Indian engineers, IT professionals, doctors and teachers are among 6,080 skilled workers holding a UK job offer who were denied visas to the UK since December 2017, according to a data released on Wednesday, indicating that Indians are likely to be the hardest hit by the country’s annual visa cap.
The Campaign for Science and Engineering (CaSE) acquired the figures via a Freedom of Information (FOI) to the UK Home Office to highlight the “scale of the problem” being created due to the British government’s annual immigration cap for skilled professionals hired by UK-based companies from outside the European Union (EU).
Latest UK Office of National Statistics (ONS) figures record Indians as the largest chunk of skilled work visas granted (57 per cent) to nationals from outside the EU, indicating that Indians are likely to be the hardest hit by the visa cap.
“Science, engineering and technology has long benefited from mobility of talent and collaboration across borders including between India and the UK. The figures we’ve obtained from the Home Office show that currently our immigration system is hampering this ambition,” said CaSE Deputy Director Naomi Weir.
“We’re calling on government to make immediate changes so that employers can access the talent they need, and in the long term to ensure that the UK immigration system is aligned with the ambition to be open and welcoming to science, engineering and tech talent, she said.
While there is no nationality-wise breakdown of the 6,080 visa refusals under the Tier 2 category between December 2017 and March 2018, it has emerged that more than half (3,500) were for engineering, IT, technology, teaching and medical roles.
The cap under the Tier 2 visa category to allow companies to bring in professionals from outside the EU is set at 20,700 per year, with a monthly limit of around 1,600. Until December 2017, that limit had been exceeded only once in almost six years but since then that limit has been breached nearly every month.
Dr Chaand Nagpaul, chair of the British Medical Association Council (BMA), called for a more flexible immigration system which does not end up turning away doctors desperately needed to fill staff shortages in the state-funded National Health Service (NHS).
“The Tier 2 visa quota has been reached for the fifth month in a row, yet there are still more than 100,000 NHS posts unfilled, with vacancy rates rising. At a time when the NHS is under enormous strain and struggling to fill positions, the current visa restrictions and arbitrary caps for non-EU workers entering the UK are inexplicable and threatening patient care and safety,” he said.
Last month, it had emerged that at least 100 Indian doctors were denied visas after being recruited by the NHS due to the Tier 2 monthly quota being over-subscribed.
In other fields as well, experts warn that access to overseas professionals remains crucial for the growth and development of the UK economy.

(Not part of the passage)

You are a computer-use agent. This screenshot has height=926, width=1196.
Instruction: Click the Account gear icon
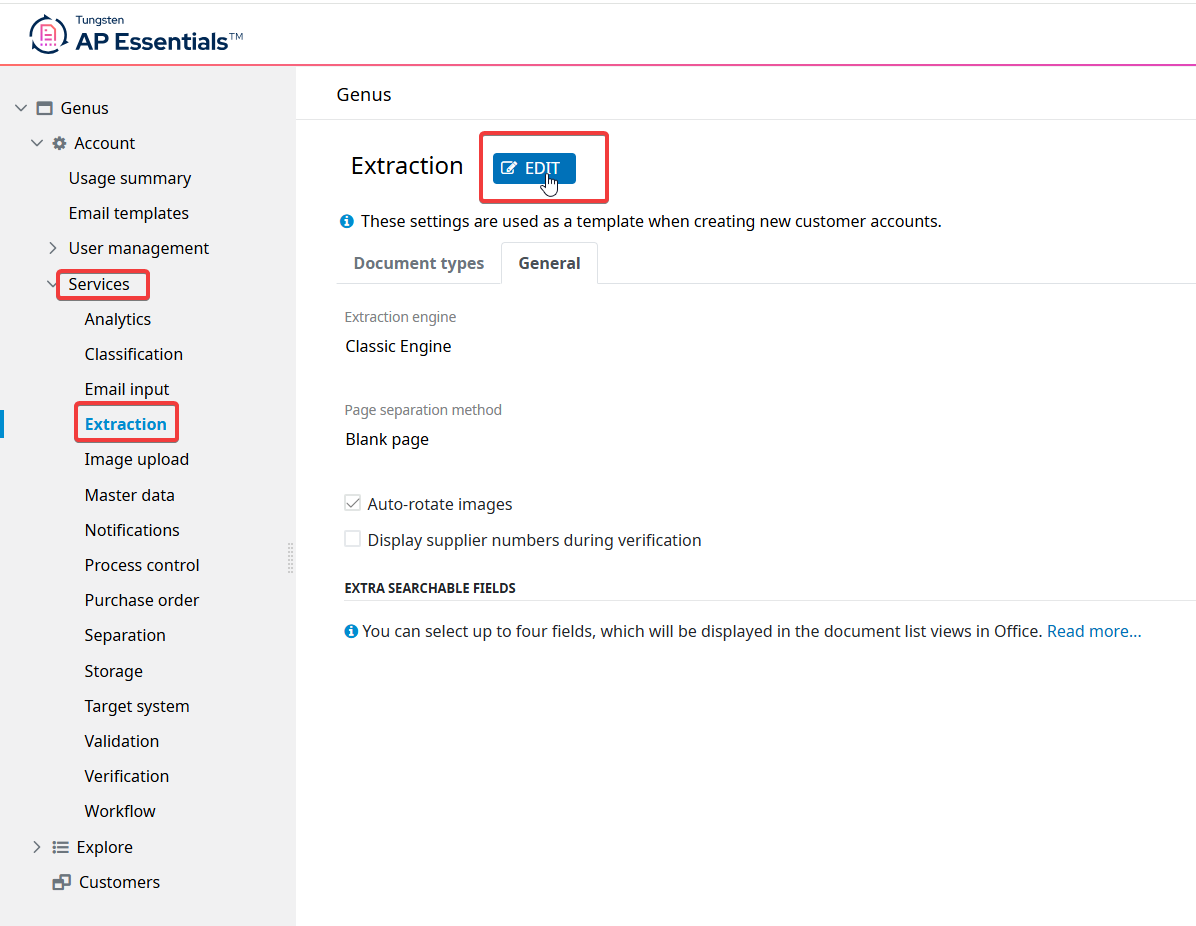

“Employers know and accept that there is a need for highly skilled immigrants as do the majority of the general public. The people standing in the way are those who set random immigration limits that seem to be plucked out of the air for political purposes,” said Nobel Prize winning Indian-origin scientist Prof Venki Ramakrishnan, the president of the UK’s Royal Society.
CaSE has been lobbying the UK government to make job offers in areas where there were clear shortages, such as science and engineering, exempt from the Home Office cap.
“The cap is beginning to cause damage and it needs to be addressed quickly. In the immediate term, shortage and PhD level roles should be made exempt from the cap. In the long term, an immigration system for a Global Britain that supports research and innovation should not feature a cap on the international specialists we want to attract,” said CaSE Executive Director Dr Sarah Main, who had written to the British Prime Minister Theresa May earlier this year on the issue.
The UK Home Office said that while it recognises the “contribution” of international professionals, it is important that the country’s immigration system ensures that employers look first to the UK resident labour market before recruiting from overseas.
“When demand exceeds the monthly available allocation of Tier 2 (General) places, priority is given to applicants filling a shortage or PhD-level occupations. No occupation on the Shortage Occupation List has been refused a place,” a Home Office spokesperson said.
It also highlighted that any applications refused during over-subscribed months can re-apply for consideration in the next month. However, critics believe the Shortage Occupation List does not go far enough and the entire quota-based system in unworkable.